November 18, 2025 by jta6n@virginia.edu
Philip Chow, PhD
Breast cancer survivors are more likely to experience insomnia and depression than people in the general population. This is a serious problem because these two conditions often feed into each other; having insomnia can make depression worse, and being depressed can make it harder to sleep. Unfortunately, there are not enough trained professionals to provide in-person treatment for everyone who needs it. The good news is that digital health programs—fully automated behavioral treatments that can be delivered through computers or smartphones—have been shown to help people manage either insomnia or depression on their own. But there have been no attempts to discover how digital health programs can be used in tandem to help survivors who suffer from more than one of these conditions.

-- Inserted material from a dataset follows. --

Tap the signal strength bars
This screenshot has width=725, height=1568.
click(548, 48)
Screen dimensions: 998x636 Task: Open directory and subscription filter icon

In a new study backed by a $3.3 million grant from the NIH National Cancer Institute, Philip Chow, PhD, an associate professor in the Department of Psychiatry and Neurobehavioral Sciences, is testing how to optimally sequence two types of digital programs: one focused on improving sleep, and one focused on improving mood, to more efficiently reduce symptoms of both insomnia and depression in breast cancer survivors. Participants in the project will be initially randomized to receive an insomnia digital program, a depression digital program, or a patient education program. Those who received the insomnia program and who still have clinically meaningful symptoms of both insomnia and depression, will be randomly assigned to either receive the depression program or not; similarly, those who received the depression program and who still have clinically meaningful symptoms of both conditions will be randomly assigned to either receive the insomnia program or not. Findings from this project will inform a multi-layered, flexible treatment model that delivers these programs in the right sequence, at the right times, and to the right people, to help breast cancer survivors reduce both their insomnia and depression symptoms more effectively.